Listed records:
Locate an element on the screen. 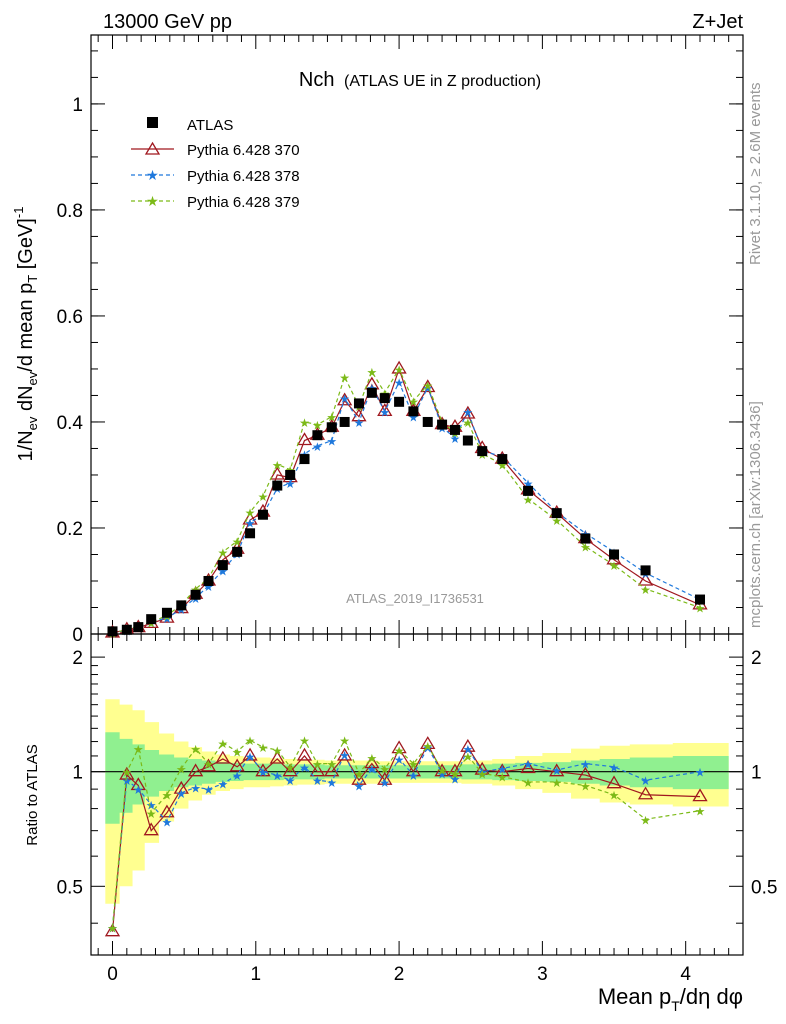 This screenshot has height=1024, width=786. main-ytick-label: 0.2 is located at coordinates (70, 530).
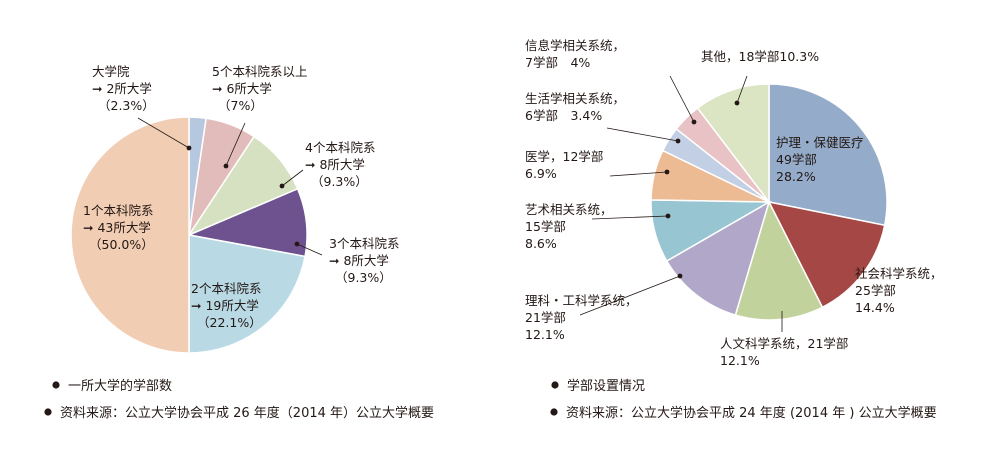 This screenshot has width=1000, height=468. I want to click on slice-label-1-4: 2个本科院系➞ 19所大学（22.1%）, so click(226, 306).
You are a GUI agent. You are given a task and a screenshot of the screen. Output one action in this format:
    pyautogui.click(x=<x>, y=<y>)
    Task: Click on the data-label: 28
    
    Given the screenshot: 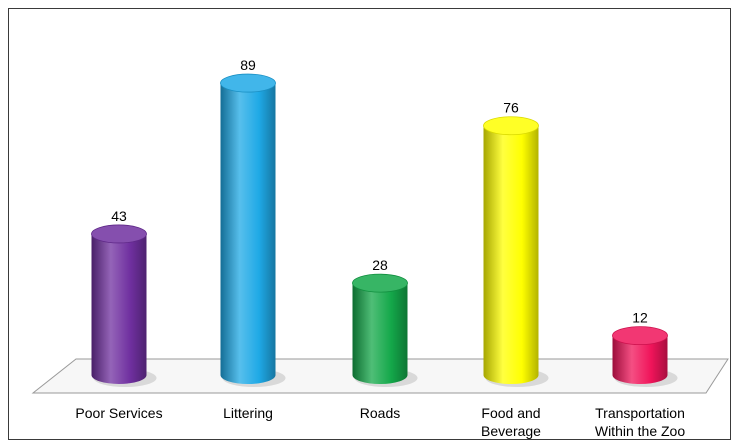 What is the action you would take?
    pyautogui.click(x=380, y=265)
---
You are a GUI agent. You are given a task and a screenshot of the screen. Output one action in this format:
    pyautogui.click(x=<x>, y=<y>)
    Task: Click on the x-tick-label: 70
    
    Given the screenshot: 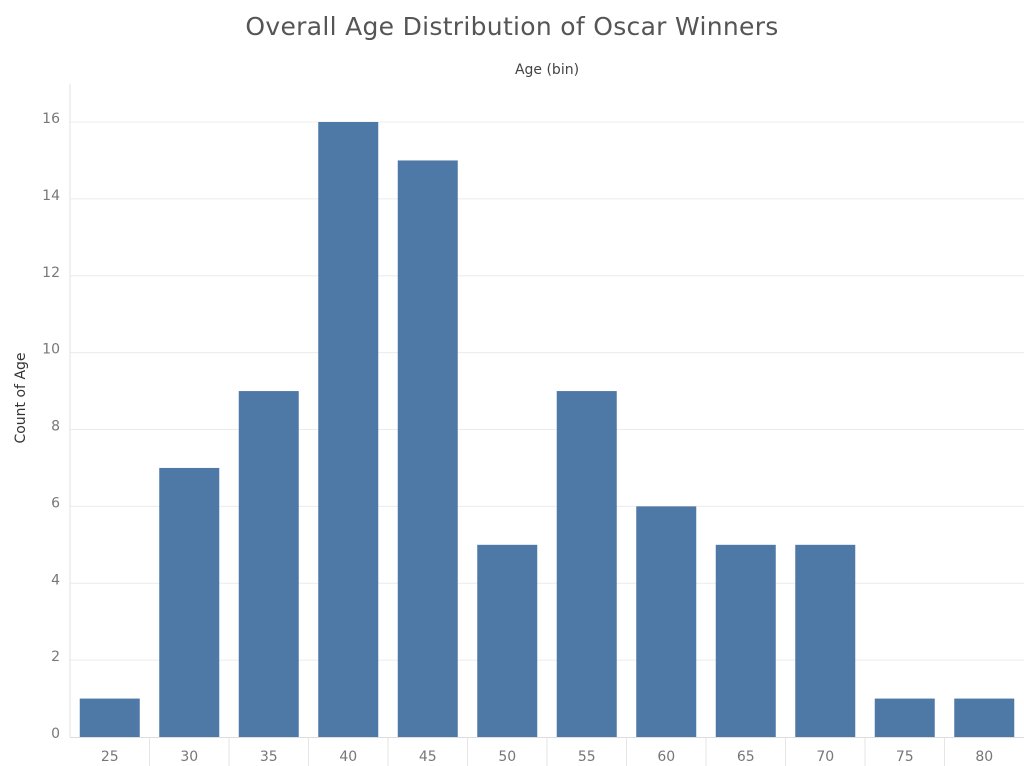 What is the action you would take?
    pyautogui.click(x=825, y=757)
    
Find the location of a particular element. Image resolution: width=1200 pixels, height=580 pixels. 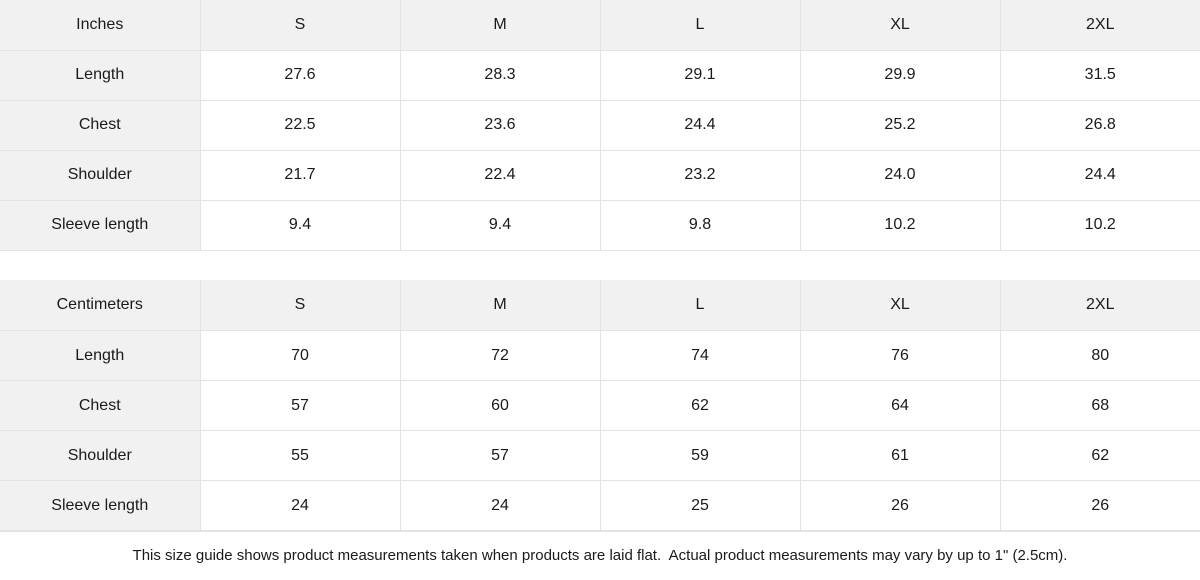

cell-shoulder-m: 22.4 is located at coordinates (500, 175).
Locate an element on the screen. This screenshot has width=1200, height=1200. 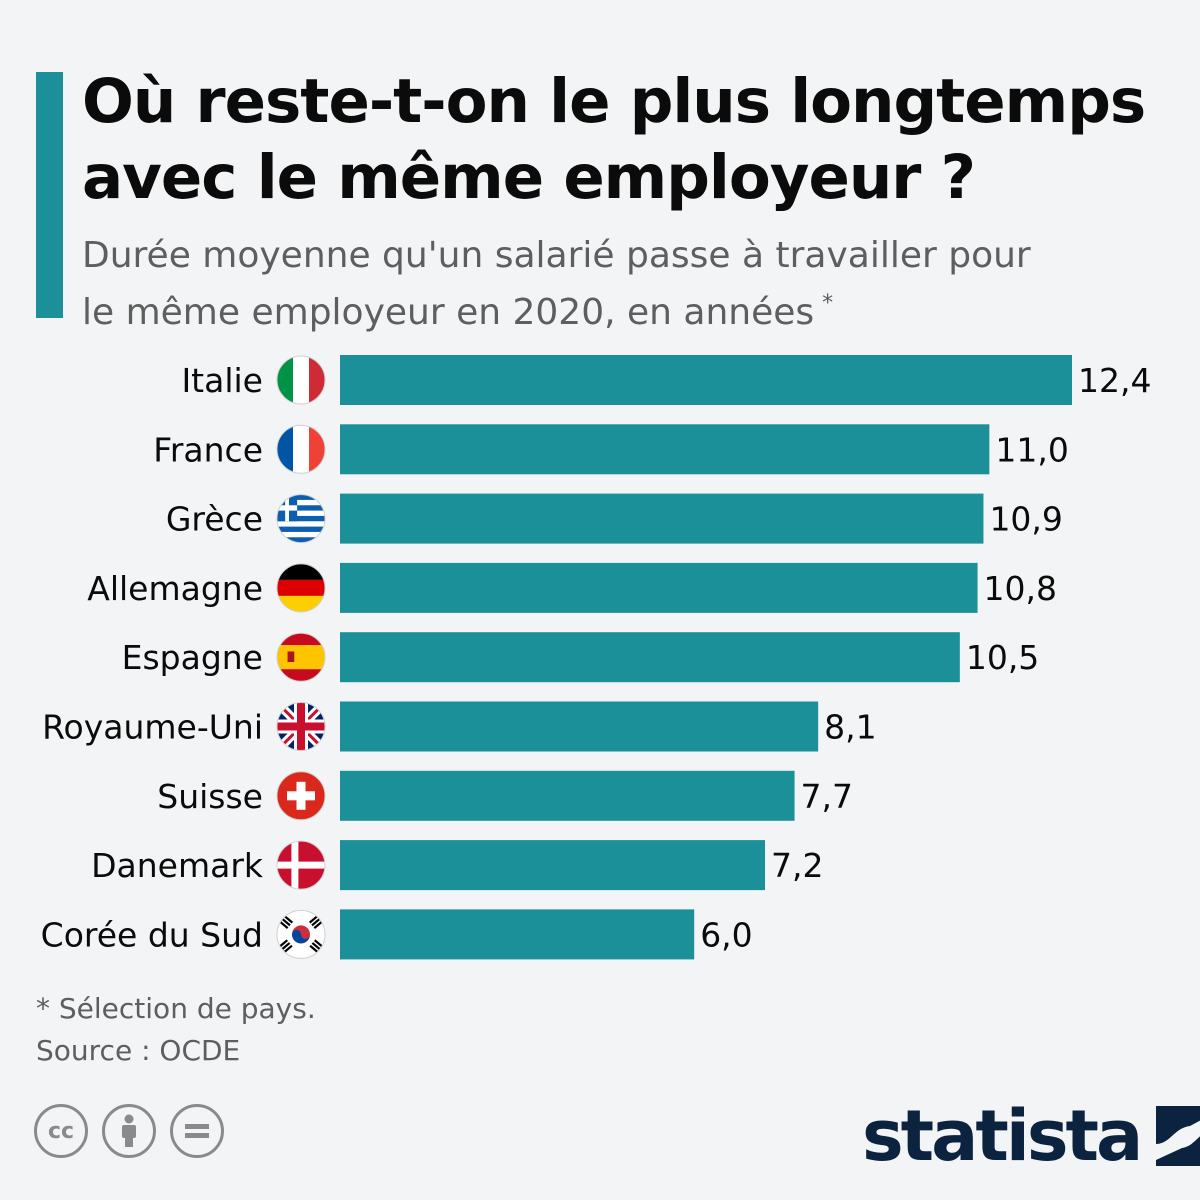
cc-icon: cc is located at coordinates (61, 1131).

Activity:
Rewrite the rows from the line with "Find the location" to the line with "cc-icon: cc is", renaming "element" to "item" and keeping everything else as it is; leave out the pictures.

Response:
Find the location of a particular item. Image resolution: width=1200 pixels, height=580 pixels. 

cell-shoulder-m: 22.4 is located at coordinates (500, 175).
Locate an item on the screen. This screenshot has width=1200, height=1200. 
cc-icon: cc is located at coordinates (61, 1131).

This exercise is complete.